8月仏滅会報告

第245回関西例会仏滅会報告
外海弘美子

今年も猛暑を迎えましたが、8月4日エルおおさか南館にて第245回仏滅会が開かれました。今回地図がありませんでしたが、多くのご参加をいただきました。
 申し込みにあたって、利用目的と内容を詳しく書きなさいとの事だったのですが、「シャーロック・ホームズ及び19世紀イギリスに関する論文発表」と記入し、これは重々しい書き方だな・・・とも思いましたが、今回もまた講師の先生の教養溢れるお話が続き、申し込み通りの会となりました。知らなかったことを「知る」は楽しいことだと思いました。。
最初の発表は大川一夫会員の「スリーゲイブルズの弁護士の手法」です。「三破風館」と訳されることが多いのですが、先生は「破風」って現代日本人には馴染が薄いのでゲイブルズでいいんじゃない? ついでにスリーの後の黒点もこの場合いらないでしょう、とのことでタイトルは「スリーゲイブルズ」とつけられました。
 この作品は、ちょっと不思議で、人気作ではないのに研究テーマとしてはよく登場する作品です。私も読み直してみたところ、「指紋」の記述があったり、世界一周ができるだけの金額が書かれていたりなど、改めて驚かされました。

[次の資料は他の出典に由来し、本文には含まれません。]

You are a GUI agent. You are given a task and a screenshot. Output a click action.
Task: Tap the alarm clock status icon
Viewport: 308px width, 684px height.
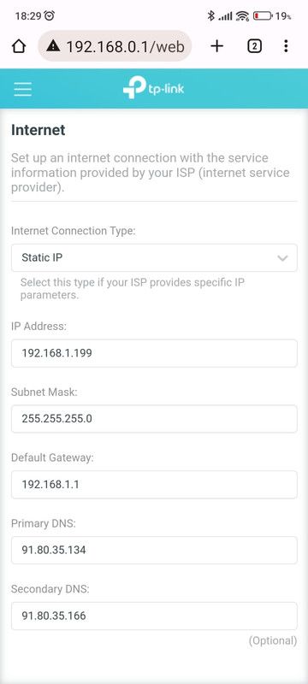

 弁護士スートロ氏についての記述は少ないですが、依頼人に信用されるベテランで有能な弁護士であろうと推測されます。その有能な弁護士であれば、泥棒に入られた段階で、ホームズと同じように推測することは出来たでしょう。当時のイギリスの「弁護士倫理」は過渡期にありましたが、依頼者の満足を考えたからと言って危険なことまでするとは限りません。しかし、ホームズは、加害者のイザドラ・クラインに会いメイバリー夫人に高額のお金を支払わせます。
 ホームズのこの行為は正しかったのか? 
 なんと、犯人を警察に言わなかったホームズは、当時のイギリスでは「共犯」とみなされ「重罪犯隠匿罪」になります。また、イザドラに対しての行為は日本でしたら「恐喝罪」に相当するそうです。実際のところ、イザドラは元々言い値で家を買うと言っていたので、お金で解決できれば問題なかっただろうし、メイバリー夫人は、行ってみたかった世界一周の旅ができたのですから満足されたと思います。
 スートロ弁護士はそのことをどう考えたのでしょうか? スリーゲイブルズでの別れ際にホームズと何か話したのではないかしら? その後今日までホームズがこの件で立件されることがなかったのは、それで良かったと思っていたのでしょうね。

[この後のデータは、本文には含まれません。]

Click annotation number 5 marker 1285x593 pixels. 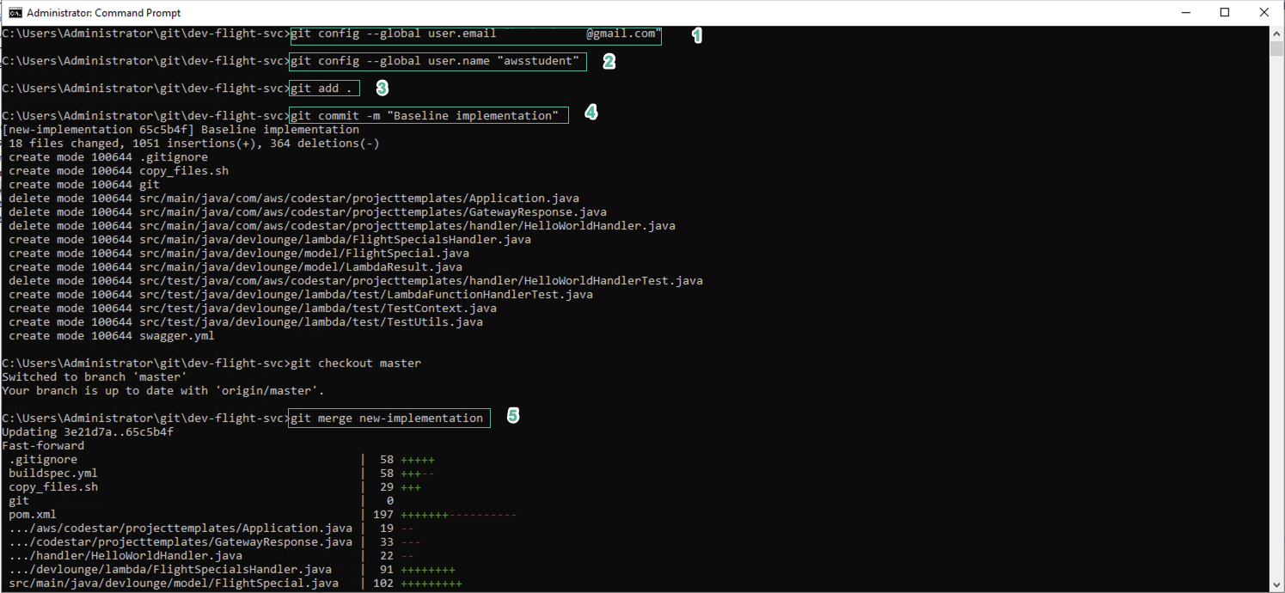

 発表の後は、ティーブレイクとWEJ500号記念特別オークションの発表がありました。この日の出席者には落札本が交付され、遠方の人は郵送するとの事でした。近況報告はいろいろと楽しい話を聞けましたし、本の紹介もたくさんありました。なんと、私がチケットを取りそこなった、三谷幸喜作・演出シャーロック・ホームズのチケットを入手された方が~~。10月の仏滅会では感想をお聞きしたいものです(涙)
 次は眞下庄作会員による「ジョゼフ・ベル博士のレビュー『SHの冒険』1892」の発表でした。毎回眞下さんのレジュメは素晴らしく、今回はレビューを注釈入り全訳していただいたものをいただきました。英語に全く自信のない私はありがたかったです。原文を知りたい方は、眞下さんに問い合わせしてください。このレビューはThe Bookman誌1892年12月号に初掲載されました。同年5月号にコナンドイルがインタビューを受けて、「エディンバラ大学医学部での教授を思い出し、そのアイデアを借用した」と答えており、その教授こそがベル博士だという事でこのレビューの依頼につながったのではないでしょうか?
 「経験を積んだ内科医、教育・訓練された外科医は、毎日、喋らない・口の重い患者を前に、一人一人に合わせて緩急を加減しながら診断で同じ推理作業をしなければならない」とベル博士はホームズの推理の根源を語っている。
「冒険」の長所としては、「台所で気軽に座ってコーヒーを飲みながら、短時間に読書できる物語を提供してくれて、読者は読み始めの部分を忘れぬうちに、結末までたどり着く」そうです、今回読み直した「スリーゲイブルズ」がまさにその通りでした。
最後に、エディンバラの日本領事館がかつてベル博士の住まわれていた家だったというのは、日本とホームズとの縁を感じずにはいられません。
 両発表者の貴重なお話を伺った後は、楽しく二次会に行きました。
今回の仏滅会が、スムーズに行えたのも、副幹事の高野さんの多大なるご協力と出席していただいた皆様のおかげでございました。ありがとうございます。